1; a phone that you have . If your provider believes the wrong story and activates the new SIM card, the fraudster – not you – receives all your text messages, calls and data on the new phone.

The Risks: ] The fraudster who is now in control of your number can open new cell phone accounts on your behalf or buy new phones with your information. Or you can log into your accounts that use text messaging as a form of multi-factor authentication. How? Because they will receive a text message with the verification code they need to log in.

Multi-factor authentication (MFA) provides additional account protection by requiring two or more credentials to log in. You will need a second credential to verify your identity. That could be what you have – like a passcode that you get via SMS, security key or authentication app. Or something you are – like a scan of your fingerprint, retina, or face.

Using your credentials, the scammer could log into your bank account and steal your money, or take over your email or social media accounts. And they could change the passwords and lock you out of your accounts.

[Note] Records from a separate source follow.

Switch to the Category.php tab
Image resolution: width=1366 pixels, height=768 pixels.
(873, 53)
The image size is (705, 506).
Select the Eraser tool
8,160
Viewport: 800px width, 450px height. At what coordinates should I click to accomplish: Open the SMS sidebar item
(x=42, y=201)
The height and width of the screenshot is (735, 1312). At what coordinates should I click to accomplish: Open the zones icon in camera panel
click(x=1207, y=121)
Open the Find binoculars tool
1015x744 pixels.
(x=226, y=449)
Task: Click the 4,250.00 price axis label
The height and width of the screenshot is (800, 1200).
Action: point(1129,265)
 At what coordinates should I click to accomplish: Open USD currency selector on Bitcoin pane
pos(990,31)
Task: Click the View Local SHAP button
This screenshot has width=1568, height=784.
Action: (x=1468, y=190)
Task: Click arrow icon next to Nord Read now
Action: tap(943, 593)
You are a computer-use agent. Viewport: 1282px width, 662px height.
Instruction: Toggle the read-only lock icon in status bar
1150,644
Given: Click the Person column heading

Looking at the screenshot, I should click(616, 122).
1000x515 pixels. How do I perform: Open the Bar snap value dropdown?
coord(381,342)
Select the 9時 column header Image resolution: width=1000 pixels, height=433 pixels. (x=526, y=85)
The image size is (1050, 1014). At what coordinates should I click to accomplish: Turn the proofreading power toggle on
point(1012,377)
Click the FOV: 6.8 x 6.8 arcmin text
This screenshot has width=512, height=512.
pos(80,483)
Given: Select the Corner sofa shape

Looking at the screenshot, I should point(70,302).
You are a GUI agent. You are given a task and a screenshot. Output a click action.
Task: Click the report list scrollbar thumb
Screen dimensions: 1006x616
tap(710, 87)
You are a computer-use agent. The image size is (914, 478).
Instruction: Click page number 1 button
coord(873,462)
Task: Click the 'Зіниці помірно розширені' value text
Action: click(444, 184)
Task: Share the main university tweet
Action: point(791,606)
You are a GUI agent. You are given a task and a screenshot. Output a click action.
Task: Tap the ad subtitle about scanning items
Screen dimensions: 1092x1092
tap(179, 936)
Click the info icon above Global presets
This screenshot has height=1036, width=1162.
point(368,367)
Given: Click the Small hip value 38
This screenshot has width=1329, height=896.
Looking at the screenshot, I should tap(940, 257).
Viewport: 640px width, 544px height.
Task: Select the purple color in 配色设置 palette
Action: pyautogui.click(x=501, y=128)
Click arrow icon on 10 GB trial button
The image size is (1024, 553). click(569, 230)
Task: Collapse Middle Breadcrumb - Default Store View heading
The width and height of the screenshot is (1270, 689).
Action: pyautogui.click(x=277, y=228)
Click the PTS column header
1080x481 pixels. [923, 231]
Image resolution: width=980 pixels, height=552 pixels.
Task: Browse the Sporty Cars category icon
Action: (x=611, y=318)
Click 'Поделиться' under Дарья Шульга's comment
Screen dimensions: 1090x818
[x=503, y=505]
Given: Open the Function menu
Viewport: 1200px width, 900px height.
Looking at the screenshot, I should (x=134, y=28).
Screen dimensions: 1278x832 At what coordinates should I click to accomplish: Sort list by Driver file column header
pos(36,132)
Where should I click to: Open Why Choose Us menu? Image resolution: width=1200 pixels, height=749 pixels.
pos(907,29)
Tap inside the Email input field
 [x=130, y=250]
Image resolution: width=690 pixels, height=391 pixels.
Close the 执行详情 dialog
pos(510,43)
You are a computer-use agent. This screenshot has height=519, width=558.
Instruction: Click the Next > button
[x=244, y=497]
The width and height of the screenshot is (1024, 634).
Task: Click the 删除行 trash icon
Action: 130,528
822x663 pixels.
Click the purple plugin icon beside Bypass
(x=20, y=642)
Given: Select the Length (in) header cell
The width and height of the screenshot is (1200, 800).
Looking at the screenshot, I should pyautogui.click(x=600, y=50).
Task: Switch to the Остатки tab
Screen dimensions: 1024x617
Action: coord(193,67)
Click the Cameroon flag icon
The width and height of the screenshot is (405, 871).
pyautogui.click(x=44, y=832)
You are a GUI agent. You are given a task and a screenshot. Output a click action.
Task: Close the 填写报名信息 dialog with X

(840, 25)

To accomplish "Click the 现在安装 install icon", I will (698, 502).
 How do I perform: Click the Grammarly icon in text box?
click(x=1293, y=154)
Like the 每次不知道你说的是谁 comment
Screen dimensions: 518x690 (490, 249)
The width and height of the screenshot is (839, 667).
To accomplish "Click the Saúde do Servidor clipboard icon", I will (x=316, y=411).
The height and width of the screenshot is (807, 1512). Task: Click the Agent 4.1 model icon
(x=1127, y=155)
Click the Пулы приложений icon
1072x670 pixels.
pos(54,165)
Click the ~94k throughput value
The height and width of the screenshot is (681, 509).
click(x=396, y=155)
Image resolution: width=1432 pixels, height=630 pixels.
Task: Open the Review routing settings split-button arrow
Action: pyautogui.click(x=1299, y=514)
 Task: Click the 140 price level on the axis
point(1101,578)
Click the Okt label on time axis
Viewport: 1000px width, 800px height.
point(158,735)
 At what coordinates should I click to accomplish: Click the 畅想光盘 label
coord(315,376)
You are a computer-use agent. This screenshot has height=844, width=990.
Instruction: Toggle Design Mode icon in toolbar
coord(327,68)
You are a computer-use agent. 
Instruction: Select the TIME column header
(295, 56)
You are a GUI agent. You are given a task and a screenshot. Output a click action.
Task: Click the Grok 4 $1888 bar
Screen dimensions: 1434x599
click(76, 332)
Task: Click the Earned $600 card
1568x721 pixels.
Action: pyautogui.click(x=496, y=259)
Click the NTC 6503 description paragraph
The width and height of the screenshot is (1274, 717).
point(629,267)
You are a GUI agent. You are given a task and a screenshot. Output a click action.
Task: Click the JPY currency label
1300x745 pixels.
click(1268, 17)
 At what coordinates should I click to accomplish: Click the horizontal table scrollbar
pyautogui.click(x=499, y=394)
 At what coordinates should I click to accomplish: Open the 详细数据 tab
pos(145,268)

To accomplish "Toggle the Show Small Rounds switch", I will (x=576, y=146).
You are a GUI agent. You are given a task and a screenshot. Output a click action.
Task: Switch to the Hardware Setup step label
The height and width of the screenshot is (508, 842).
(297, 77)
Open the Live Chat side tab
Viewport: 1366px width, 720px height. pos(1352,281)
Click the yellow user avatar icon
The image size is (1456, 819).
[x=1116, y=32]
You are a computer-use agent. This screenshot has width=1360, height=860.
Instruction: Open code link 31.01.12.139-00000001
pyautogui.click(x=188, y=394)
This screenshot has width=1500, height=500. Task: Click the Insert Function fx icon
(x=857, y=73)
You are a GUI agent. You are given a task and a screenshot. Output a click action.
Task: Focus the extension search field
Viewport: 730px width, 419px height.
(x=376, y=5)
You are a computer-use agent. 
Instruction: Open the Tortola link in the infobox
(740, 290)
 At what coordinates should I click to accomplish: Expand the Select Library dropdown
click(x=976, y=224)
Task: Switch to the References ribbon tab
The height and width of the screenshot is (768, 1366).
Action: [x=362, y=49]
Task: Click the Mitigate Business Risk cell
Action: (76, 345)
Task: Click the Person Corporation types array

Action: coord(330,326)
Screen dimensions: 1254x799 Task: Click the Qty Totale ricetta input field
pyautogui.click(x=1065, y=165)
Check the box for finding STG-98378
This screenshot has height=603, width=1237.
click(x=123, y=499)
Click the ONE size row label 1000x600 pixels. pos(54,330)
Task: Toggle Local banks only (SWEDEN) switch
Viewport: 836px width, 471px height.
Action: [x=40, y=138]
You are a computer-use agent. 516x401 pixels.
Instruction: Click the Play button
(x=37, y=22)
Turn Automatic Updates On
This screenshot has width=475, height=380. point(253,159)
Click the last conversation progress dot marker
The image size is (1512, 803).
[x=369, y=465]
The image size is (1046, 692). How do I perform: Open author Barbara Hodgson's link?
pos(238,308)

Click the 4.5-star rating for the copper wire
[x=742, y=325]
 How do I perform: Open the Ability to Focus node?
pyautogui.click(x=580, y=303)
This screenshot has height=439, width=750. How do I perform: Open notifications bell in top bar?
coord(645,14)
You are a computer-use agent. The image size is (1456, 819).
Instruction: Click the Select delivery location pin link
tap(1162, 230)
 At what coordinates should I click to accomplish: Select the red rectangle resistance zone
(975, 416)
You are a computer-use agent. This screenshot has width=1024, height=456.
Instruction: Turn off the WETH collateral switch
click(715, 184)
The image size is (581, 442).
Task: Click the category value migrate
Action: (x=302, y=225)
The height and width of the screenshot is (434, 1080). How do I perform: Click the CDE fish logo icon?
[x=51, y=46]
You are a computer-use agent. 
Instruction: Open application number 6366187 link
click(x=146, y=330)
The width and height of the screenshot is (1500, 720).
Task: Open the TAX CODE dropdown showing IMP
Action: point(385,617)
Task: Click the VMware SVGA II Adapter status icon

You can do the following to protect yourself from a SIM card swap:

  • Do not answer calls, emails, or text messages that request personal information. These can be phishing attempts by fraudsters who are looking for personal information to access your cell phone, bank, credit, or other accounts. If you receive a request for your account or personal information, contact the company on a phone number or website that you know is genuine.
  • Limit the personal information that you share online. If possible, avoid posting your full name, address, or phone number on public websites. An identity thief could find this information and use it to answer the security questions required to verify your identity and log in to your accounts.
  • Set up a PIN or password for your cellular account. This could help protect your account from unauthorized changes. You can find information on this on the website of your provider.
  • Consider using stronger authentication for accounts with sensitive personal or financial information. If you are using MFA, note that checking text messages may not stop a SIM card swap. If you are concerned about SIM card replacement, use an authentication app or a security key.

If you are the target of a SIM swap

  • Contact your mobile operator immediately to regain control of your phone number. After you regain access to your phone number, change your account passwords.
  • Check your credit card, bank, and other financial accounts for unauthorized fees or changes. If you see any, report them to the company or institution.

If you think a fraudster has your information – such as your social security, credit card, or bank account number – go to IdentityTheft.gov to see the specific steps

Find out what else you can do can still do to protect the personal information on your phone and how you can protect your personal information online.